Text provided:
_ _ _ _ _ _ _

I had this homework problem, but don't actually know if what I did is right, or that I even read the problem correctly. Can someone please tell me if this is the right interpretation of the problem and my answer is right or wrong?

  1. at $t=0s$ an object has a position of $-4.0m$ and without changing direction moves to a position of $+6.0m$ at $t=4.0s$ It then moves in a straight line and accomplishes a displacement of $-8.0m$ at the $t=8.0s$ mark. For the $8.0s$ interval:

    a. What was the total distance the object traveled?
    b. What was the objects overall displacement?
    c. What has been the object's average speed?
    d. What has been the objects average velocity?
    e. At $t=8.0s$, what is the object position?

So what I did is this:

a. I did $6-(-4)-(-8)$ and got a total distance of $22m$

b. It says the displacement of $-8.0$m

c. Average speed would be $\frac{22m}{8.0s}=2.75m/s$

d. Average velocity would be $\frac{-8.0m}{8.0s} = -1.0m/s$

e. Would it be $-12.0m$?

_ _ _ _ _ _ _

Stored rows:

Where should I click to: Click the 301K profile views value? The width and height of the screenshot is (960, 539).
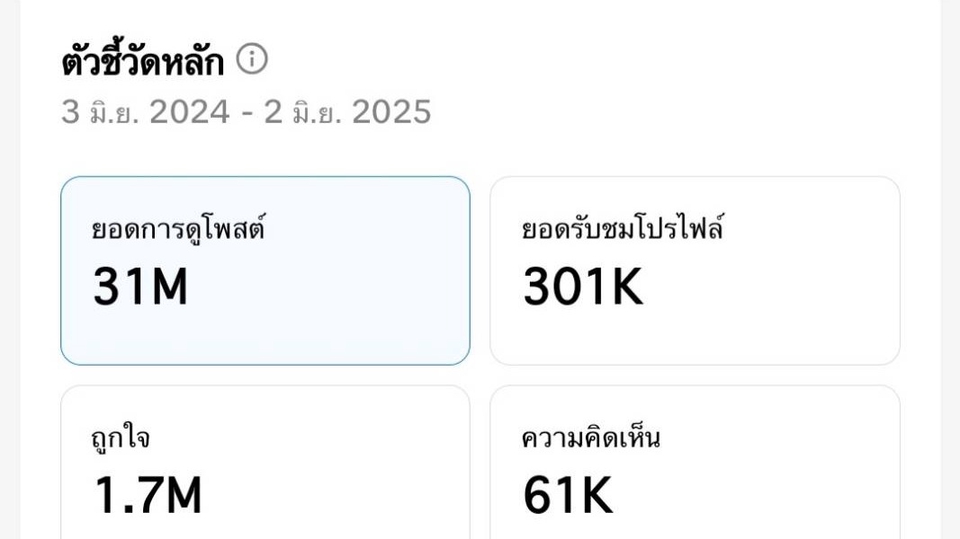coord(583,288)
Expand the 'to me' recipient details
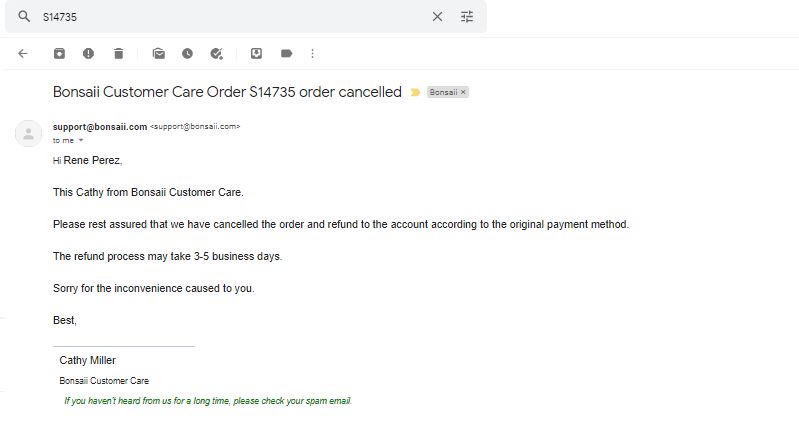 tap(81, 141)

_ _ _ _ _ _ _

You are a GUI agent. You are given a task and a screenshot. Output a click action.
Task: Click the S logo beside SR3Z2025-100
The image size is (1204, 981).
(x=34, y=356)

_ _ _ _ _ _ _

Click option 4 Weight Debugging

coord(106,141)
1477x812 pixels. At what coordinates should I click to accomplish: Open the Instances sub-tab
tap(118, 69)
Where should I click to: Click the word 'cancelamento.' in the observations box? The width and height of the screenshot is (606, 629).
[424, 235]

_ _ _ _ _ _ _

To do:
**a)** Rewrite the physics homework problem from "1. at $t=0s$" to "the object position?", changing "interval" to "period".
**b)** In the physics homework problem, what is the object's position at t = 4.0 s?

The solutions:
**a)**
1. at $t=0s$ an object has a position of $-4.0m$ and without changing direction moves to a position of $+6.0m$ at $t=4.0s$ It then moves in a straight line and accomplishes a displacement of $-8.0m$ at the $t=8.0s$ mark. For the $8.0s$ period:

    a. What was the total distance the object traveled?
    b. What was the objects overall displacement?
    c. What has been the object's average speed?
    d. What has been the objects average velocity?
    e. At $t=8.0s$, what is the object position?

**b)** +6.0 m